Orthopedic Coding Alert

CCI 14.1:

Cut This Osteotomy Code Out of Your 0171T Claim to Prevent Payment Delays

Plus -- edits take aim at palm and finger excisions

The Correct Coding Initiative (CCI) decided it hadn't added enough X-STOP bundles in January and created a few more, effective April 1. Here's a breakdown of the most recent edits that affect you most.

Stop Reporting Biopsies With 0171T

CCI bundles many small spinal codes surgeons perform concurrently with 0171T (Insertion of posterior spinous process distraction device [including necessary removal of bone or ligament for insertion and imaging guidance], lumbar; single level) into this lumbar code, which relates to placing the new X-STOP (or similar) device "for decompressing spinal stenosis posteriorly through a very small incision," says Bill Mallon, MD, orthopedic surgeon and medical director at Triangle Orthopaedic Associates in Durham, N.C.

These are nonmutually exclusive edits, which are also known as column 1/column 2 or comprehensive/component edits.

What this means for you: According to the version 14.1 edits, you shouldn't report biopsy codes 20220-20251 with 0171T. If you do, payers following CCI guidelines will deny the biopsy codes.

Under the latest edits, payers will also deny 22102 (Partial excision of posterior vertebral component [e.g., spinous process, lamina or facet] for intrinsic bony lesion, single vertebral segment; lumbar) and 22214 (Osteotomy of spine, posterior or posterolateral approach, one vertebral segment; lumbar) if you report either with lumbar code 0171T.

Tip: All of the 0171T edits have a "1" modifier indicator. This means that you may override them with a modifier under appropriate circumstances, such as performing a distinct procedure, says Vicky V. O-Neil, MHA, CPC, CCS-P, owner of St. Louis, Mo.-based consulting firm The Hazlett Group, in The Coding Institute audioconference "Modifiers 25 and 59: Best Practices That Keep Your Claims in the Clear" (available at http://www.audioeducator.com).

Note: Code 0171T became effective Jan. 1, 2007,-but the CPT manual didn't include it until the 2008 version. These edits add to a larger group of 0171T bundles that went into effect Jan. 1, 2008.

Choose 26180 Over 26170

In this round of edits, you should also pay attention to the codes for tendon excision in the finger and palm, Mallon says.

Coders had been misusing tendon excision code 26170 (Excision of tendon, palm, flexor or extensor, each tendon) with 26180 (Excision of tendon, finger, flexor or extensor, each tendon), according to CCI 14.1. Result: The latest version bundles 26170 into 26180.
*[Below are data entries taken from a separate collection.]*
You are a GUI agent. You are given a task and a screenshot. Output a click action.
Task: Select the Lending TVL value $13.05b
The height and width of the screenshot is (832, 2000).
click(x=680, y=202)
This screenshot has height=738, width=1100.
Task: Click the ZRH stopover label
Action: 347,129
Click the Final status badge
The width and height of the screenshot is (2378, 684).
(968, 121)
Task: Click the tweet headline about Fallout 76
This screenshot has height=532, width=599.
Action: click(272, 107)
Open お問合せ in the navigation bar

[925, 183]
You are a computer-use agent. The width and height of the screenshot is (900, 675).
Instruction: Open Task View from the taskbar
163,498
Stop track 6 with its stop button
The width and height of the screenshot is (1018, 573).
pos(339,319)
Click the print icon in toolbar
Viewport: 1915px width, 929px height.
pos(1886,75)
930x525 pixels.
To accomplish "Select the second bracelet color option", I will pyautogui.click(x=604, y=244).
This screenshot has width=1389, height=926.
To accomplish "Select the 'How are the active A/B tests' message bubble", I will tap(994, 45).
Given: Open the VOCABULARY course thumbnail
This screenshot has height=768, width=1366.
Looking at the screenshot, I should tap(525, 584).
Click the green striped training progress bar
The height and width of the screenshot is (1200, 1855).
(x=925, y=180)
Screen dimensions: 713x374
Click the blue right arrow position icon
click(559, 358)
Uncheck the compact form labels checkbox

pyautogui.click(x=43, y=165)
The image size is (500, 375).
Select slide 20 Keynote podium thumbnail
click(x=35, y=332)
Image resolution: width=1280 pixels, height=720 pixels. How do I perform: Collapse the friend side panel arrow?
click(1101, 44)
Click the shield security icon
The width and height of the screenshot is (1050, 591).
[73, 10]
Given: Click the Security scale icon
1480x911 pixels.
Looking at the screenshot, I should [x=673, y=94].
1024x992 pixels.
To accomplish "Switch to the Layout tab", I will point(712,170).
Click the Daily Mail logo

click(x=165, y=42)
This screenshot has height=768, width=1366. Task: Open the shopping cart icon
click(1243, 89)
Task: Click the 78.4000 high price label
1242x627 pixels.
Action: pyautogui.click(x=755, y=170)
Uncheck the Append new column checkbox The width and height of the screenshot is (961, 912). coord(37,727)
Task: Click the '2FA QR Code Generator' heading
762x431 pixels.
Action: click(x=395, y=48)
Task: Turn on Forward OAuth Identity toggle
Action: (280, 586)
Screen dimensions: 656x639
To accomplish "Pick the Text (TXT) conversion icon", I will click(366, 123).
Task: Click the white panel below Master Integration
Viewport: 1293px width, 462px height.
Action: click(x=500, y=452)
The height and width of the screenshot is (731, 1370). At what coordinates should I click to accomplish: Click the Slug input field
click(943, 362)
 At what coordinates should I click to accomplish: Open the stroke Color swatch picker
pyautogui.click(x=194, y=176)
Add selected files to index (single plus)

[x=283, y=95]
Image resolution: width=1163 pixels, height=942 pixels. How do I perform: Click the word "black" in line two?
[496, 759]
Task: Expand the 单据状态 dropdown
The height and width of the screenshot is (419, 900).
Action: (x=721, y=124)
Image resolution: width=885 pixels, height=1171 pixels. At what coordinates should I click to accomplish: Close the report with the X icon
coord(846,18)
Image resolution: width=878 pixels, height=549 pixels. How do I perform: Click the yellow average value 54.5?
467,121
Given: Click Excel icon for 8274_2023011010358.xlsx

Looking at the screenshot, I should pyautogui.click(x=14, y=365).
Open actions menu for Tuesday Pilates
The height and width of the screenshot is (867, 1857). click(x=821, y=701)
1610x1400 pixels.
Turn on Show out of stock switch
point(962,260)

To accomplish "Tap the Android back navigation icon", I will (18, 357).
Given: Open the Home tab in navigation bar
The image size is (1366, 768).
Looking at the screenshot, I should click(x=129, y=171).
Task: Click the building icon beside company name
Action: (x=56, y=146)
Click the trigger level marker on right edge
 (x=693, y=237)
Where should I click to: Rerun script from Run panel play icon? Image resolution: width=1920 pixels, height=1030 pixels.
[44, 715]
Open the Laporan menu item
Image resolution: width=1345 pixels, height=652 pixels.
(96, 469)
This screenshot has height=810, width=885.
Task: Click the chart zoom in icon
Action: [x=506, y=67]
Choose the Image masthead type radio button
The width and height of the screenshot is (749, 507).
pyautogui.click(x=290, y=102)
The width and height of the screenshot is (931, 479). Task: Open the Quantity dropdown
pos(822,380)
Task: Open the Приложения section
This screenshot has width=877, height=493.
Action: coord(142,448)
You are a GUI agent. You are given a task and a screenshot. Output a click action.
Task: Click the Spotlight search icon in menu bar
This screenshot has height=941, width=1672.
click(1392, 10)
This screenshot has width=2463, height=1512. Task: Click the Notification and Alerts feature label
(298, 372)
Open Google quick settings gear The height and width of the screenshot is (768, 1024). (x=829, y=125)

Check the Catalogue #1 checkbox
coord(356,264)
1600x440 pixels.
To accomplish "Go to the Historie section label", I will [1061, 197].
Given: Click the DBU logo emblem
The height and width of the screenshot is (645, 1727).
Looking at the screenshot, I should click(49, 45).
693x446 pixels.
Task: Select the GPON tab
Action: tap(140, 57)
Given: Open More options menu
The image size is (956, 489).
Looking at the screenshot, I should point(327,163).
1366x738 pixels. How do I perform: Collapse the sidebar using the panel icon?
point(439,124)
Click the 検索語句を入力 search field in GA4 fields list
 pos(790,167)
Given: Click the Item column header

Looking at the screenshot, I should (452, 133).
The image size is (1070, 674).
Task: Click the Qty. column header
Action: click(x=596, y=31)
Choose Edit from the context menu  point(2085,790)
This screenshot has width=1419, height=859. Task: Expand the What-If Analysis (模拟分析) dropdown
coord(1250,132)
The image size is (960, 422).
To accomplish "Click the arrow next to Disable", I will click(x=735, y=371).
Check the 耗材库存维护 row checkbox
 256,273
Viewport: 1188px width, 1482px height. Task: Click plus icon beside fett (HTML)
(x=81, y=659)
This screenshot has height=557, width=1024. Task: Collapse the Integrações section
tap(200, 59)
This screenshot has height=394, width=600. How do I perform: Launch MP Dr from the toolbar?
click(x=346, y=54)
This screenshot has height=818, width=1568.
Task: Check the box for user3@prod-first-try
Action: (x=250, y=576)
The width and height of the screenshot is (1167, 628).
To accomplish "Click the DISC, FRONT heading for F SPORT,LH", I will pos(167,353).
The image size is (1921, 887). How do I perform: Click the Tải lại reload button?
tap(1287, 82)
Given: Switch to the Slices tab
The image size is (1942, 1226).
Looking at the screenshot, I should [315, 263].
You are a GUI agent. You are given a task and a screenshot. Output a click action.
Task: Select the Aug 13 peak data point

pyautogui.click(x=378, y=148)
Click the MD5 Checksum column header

What this means for you: You only excise the tendon once, Mallon says, so you should only code it once. Report the correct code based on the surgery's anatomic location, either finger (26180) or palm (26170), he says.

Tip: This edit has a "1" modifier indicator, so you may override the edit under appropriate circumstances.

Example: If the surgeon performs a palm tendon excision on the right hand and a finger tendon excision on the left hand, you may report 26170-RT (Right side) and 26180-LT (Left side). You should also append modifier 59 (Distinct procedural service) to 26170, unless your payer instructs you otherwise.